§ **THE DATA**:
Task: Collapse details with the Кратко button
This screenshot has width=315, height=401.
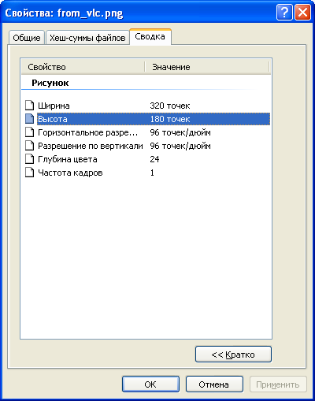Action: (x=233, y=355)
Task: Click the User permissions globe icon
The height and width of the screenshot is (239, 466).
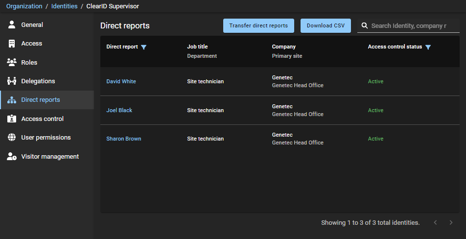Action: tap(12, 138)
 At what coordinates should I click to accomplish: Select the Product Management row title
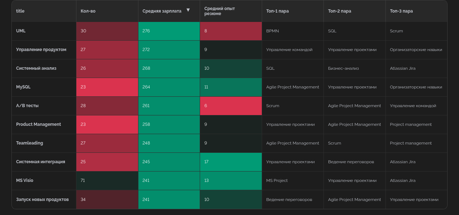click(38, 124)
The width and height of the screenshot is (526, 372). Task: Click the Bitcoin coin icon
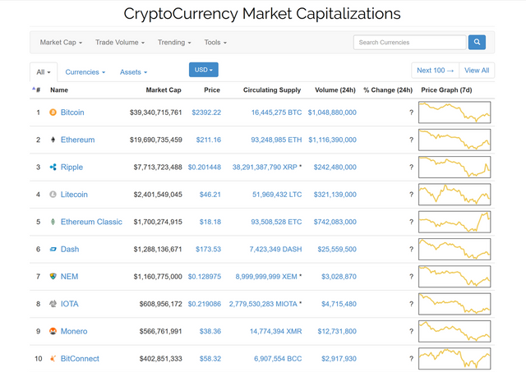point(53,113)
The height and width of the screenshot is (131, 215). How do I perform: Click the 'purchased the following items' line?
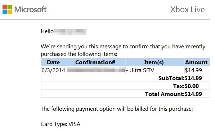click(x=79, y=54)
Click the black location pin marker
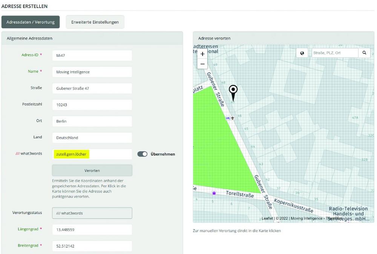Screen dimensions: 377x254 (x=233, y=91)
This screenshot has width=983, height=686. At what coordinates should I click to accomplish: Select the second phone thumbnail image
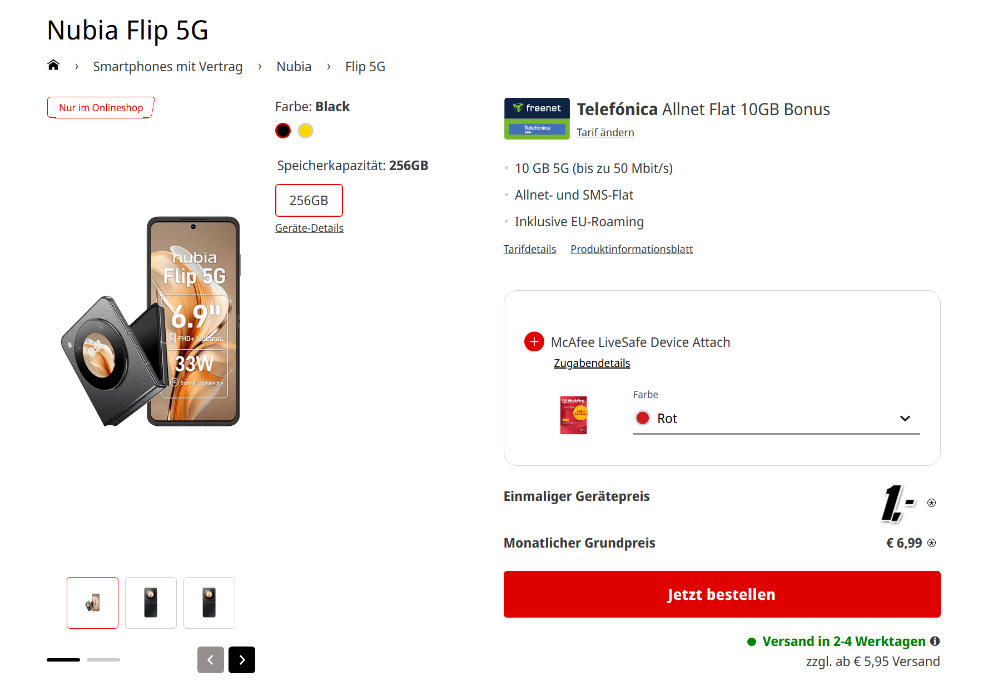(151, 603)
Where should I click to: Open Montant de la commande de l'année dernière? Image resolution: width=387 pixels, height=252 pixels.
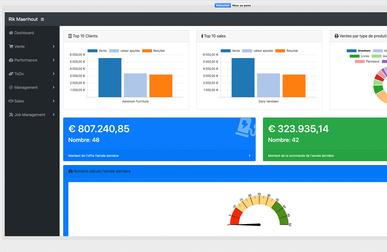[301, 156]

§ **ASSIGNMENT**: With the images removed, give back every entry exactly as shown.

§ **EXERCISE RESPONSE**:
Task: Collapse details with the Кратко button
This screenshot has width=315, height=401.
Action: (x=233, y=355)
Task: Click the User permissions globe icon
The height and width of the screenshot is (239, 466).
Action: tap(12, 138)
 At what coordinates should I click to accomplish: Select the Product Management row title
click(38, 124)
The width and height of the screenshot is (526, 372). Task: Click the Bitcoin coin icon
point(53,113)
The height and width of the screenshot is (131, 215). How do I perform: Click the 'purchased the following items' line?
click(x=79, y=54)
Click the black location pin marker
Screen dimensions: 377x254 (x=233, y=91)
This screenshot has width=983, height=686. At what coordinates should I click to accomplish: Select the second phone thumbnail image
(151, 603)
Where should I click to: Open Montant de la commande de l'année dernière? Image resolution: width=387 pixels, height=252 pixels.
[301, 156]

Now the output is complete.